Surgery for vertigo

A neurotologist is able to perform surgery for vertigo. Surgery forms one of the main pilars of the management of patients with vertigo, dizziness and balance disorders. It is usually indicated for certain peripheral conditions of the inner ear or nerve. In the majority of patients medical treatment including dietery advice, life style modification and vestibular rehabilitation exersises are usually effective. Psychological support is always important. Some conditions however can only be corrected with surgery.

Surgery for vertigo

After surgical section of the vestibular nerve, the facial nerve (F) and cochlear nerve (C) are still intact.

Surgery for vertigo in Menieres disease

Left sided translabyrinthine selective vestibular nerve (V) section for Menieres disease (MD). Facial nerve (F).








The aim of surgery is to stabilize, correct or destroy abnormal vestibular function. By performing surgery the brain will have a better chance to adapt to a stable vestibular condition.

In some conditions the decision to perform surgery is straight forward. A persistant leaking perilymph fistula (PLF) is an example. Other conditions for instance Meniere’s disease may only require surgery if conservative treatment measures fail.

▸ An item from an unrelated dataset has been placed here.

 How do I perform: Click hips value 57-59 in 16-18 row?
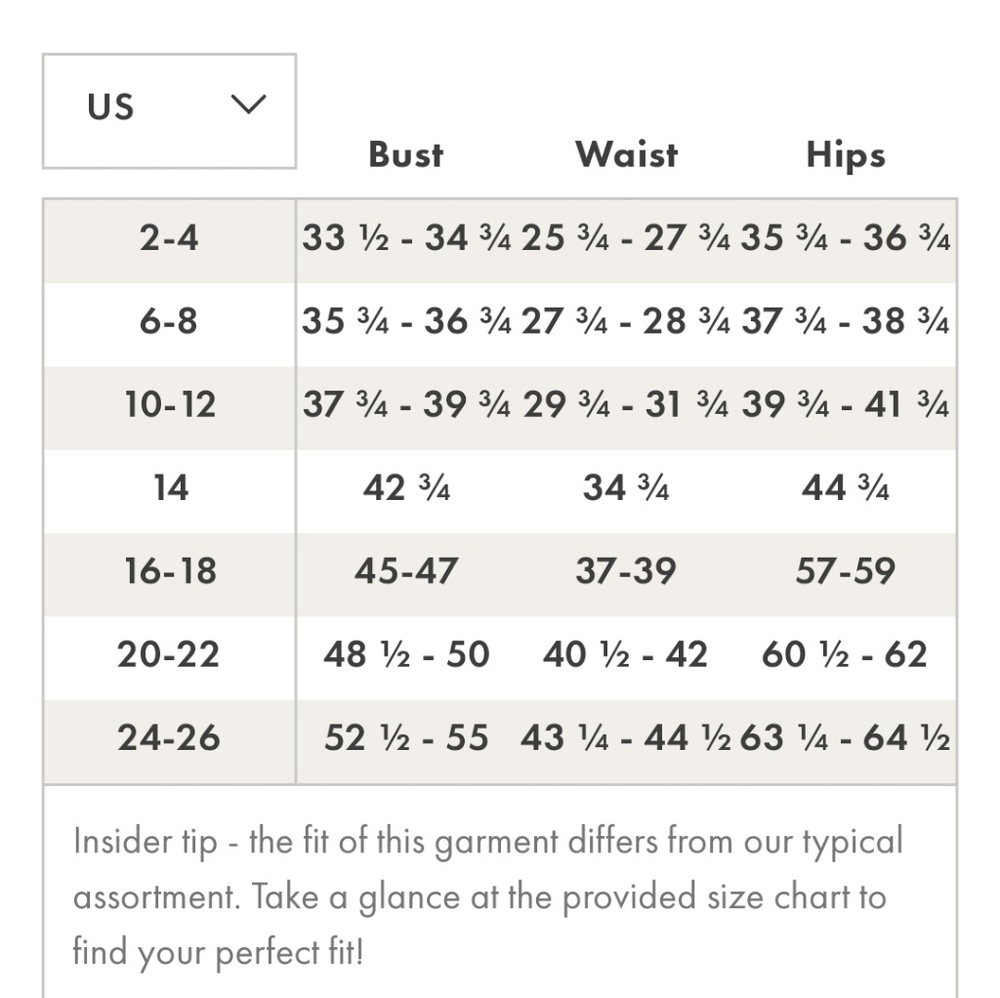click(x=845, y=571)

On the other hand surgery for vertigo may be an early option in a pilot with Meniere’s disease who cannot fly with the diagnosis nor take medication.

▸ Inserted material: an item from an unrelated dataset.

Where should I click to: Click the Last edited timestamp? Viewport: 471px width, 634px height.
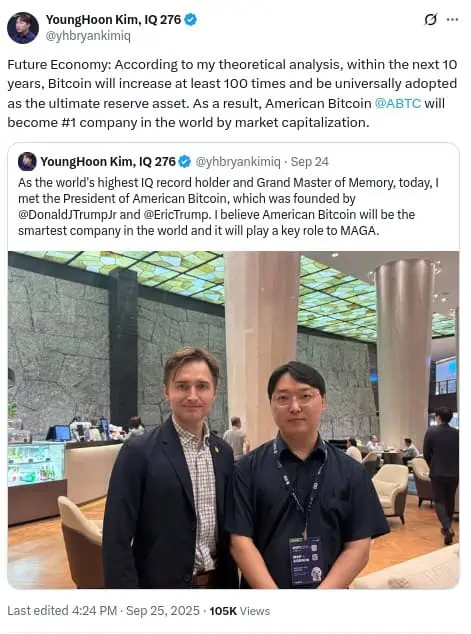click(x=62, y=611)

The following list include some of the surgical options that can be offered for vertigo:

  1. Myringotomy and grommets.
  2. Intratympanic administration of gentamycin or steroids.
  3. Erradication and addressing ear disease such as infections, tympanic membrane perforations and cholesteatoma.
  4. Stapedotomy and stapedectomy for otosclerosis.
  5. Endolymphatic sac decompression with shunt.
  6. Removal of acoustic neuromas.
  7. Repair of superior canal dehiscence (SCD).
  8. Occlusion of semicircular canals for BPPV.
  9. Correction of perilymph fistulas (PLF).
  10. Surgery for vestibular paroxysmia.
  11. Labyrinthectomy.
  12. Vestibular neurectomy.

In the majority of cases surgery is usually followed up with an intensive vestibular rehabilitation program. This may entail adaptation and even substitution where residual function is sacrificed.

The decision to perform surgery should never be taken lightly, never be performed before propper investigations have been performed and not if more conservative options have not been exploited.